> **Challenge**: Report each line of the material below that contains the word "perform", matching case exactly.

> **Given data**:
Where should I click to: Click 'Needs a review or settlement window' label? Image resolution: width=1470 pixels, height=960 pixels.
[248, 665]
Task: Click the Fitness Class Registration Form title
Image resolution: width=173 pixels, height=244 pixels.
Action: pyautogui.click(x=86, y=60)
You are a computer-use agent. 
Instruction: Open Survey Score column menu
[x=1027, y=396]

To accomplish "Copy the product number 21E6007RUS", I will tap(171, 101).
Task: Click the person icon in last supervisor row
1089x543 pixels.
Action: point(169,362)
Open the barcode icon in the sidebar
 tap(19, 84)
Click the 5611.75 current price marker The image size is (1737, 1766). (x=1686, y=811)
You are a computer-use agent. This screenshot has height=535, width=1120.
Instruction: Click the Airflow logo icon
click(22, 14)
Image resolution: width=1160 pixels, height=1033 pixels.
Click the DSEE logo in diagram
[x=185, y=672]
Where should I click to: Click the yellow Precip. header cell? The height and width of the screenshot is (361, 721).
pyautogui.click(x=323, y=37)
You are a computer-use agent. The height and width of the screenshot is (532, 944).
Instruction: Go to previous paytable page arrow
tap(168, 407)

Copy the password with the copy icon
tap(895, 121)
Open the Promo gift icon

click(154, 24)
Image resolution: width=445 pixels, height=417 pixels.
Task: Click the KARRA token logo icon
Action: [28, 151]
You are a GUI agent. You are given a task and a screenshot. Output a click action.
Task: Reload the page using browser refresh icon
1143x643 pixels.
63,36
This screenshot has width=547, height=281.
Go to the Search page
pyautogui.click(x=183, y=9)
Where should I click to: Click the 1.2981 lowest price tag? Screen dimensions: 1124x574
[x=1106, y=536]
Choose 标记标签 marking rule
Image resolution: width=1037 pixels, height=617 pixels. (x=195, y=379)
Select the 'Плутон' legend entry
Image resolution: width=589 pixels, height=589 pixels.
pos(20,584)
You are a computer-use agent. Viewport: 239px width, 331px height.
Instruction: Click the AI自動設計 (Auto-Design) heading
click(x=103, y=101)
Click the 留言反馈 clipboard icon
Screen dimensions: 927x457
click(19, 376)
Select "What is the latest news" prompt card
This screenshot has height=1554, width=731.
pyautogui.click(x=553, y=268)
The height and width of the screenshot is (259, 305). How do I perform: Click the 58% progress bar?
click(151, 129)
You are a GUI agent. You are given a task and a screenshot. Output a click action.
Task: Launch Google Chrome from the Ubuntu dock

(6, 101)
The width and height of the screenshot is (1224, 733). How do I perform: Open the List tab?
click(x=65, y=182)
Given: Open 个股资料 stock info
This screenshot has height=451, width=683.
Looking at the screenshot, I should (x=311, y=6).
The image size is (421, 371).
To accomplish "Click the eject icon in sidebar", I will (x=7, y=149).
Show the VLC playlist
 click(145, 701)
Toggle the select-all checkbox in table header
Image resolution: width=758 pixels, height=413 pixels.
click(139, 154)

> **Result**:
The height and width of the screenshot is (259, 305). How do I perform: Click the 58% progress bar?
The width and height of the screenshot is (1224, 733). How do I perform: Open the List tab?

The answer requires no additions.